Anheftung von Zika-Viruspartikeln (grün) und extrazellulären Vesikeln aus Samenflüssigkeit (rot) an Zielzellen (Zellkerne in blau). Bei geringen Vesikel-Konzentrationen (links) können sich Viren problemlos an die Zelle anheften und diese infizieren, bei steigenden Konzentrationen der Vesikel wird der Zugang der Viren zu den Bindestellen jedoch zunehmend verhindert und eine Infektion unterbunden. Skala = 20 μM. (Bild:  Rüdiger Groß)
Anheftung von Zika-Viruspartikeln (grün) und extrazellulären Vesikeln aus Samenflüssigkeit (rot) an Zielzellen (Zellkerne in blau). Bei geringen Vesikel-Konzentrationen (links) können sich Viren problemlos an die Zelle anheften und diese infizieren, bei steigenden Konzentrationen der Vesikel wird der Zugang der Viren zu den Bindestellen jedoch zunehmend verhindert und eine Infektion unterbunden. Skala = 20 μM.
(Bild: Rüdiger Groß)

Das Zika-Virus ist vor allem in Südamerika, Afrika und Südostasien verbreitet. Es verursacht Fieber sowie Ausschlag und Gelenkschmerzen, kann bei der Infektion von Schwangeren aber auch Schädigungen an Föten hervorrufen. Das Virus wird normalerweise durch Stechmücken übertragen. „Die Übertragung erfolgt sehr selten auf oralem oder sexuellem Weg, obwohl das Virus in Körperflüssigkeiten wie Speichel und Sperma vorhanden ist“, sagt der Marburger Virologe Professor Dr. Janis Müller, der Leitautor des Fachaufsatzes.

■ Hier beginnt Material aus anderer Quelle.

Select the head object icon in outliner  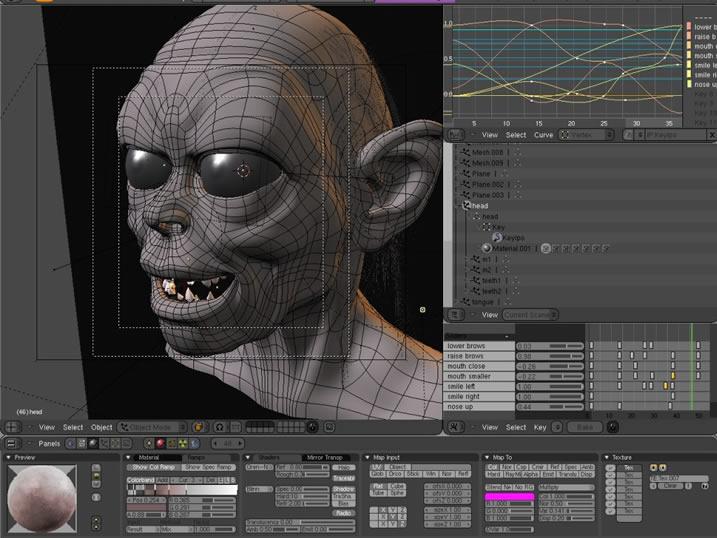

Woran liegt es, dass manche Virus-belastete Körperflüssigkeiten selten zur Infektion führen? Wie Müllers Arbeitsgruppe herausfand, sind dafür Membranbläschen verantwortlich, so genannte extrazelluläre Vesikel, die auch in Speichel und Sperma vorkommen. Bislang wusste man aber weder, auf welche Weise diese Vesikel die Virusinfektion verhindern, noch für welche weiteren Viren das gilt.

Wie Speichel den Viren die Infektion erschwert

Das Team um Müller tat sich mit Wissenschaftlern aus der ganzen Bundesrepublik, Europa und den USA zusammen, um das Rätsel zu lösen. Die Forschungsgruppe fand heraus: die virenhemmende Wirkung beruht auf dem Fettmolekül Phosphatidylserin, das die Vesikel auf ihrer Oberfläche tragen.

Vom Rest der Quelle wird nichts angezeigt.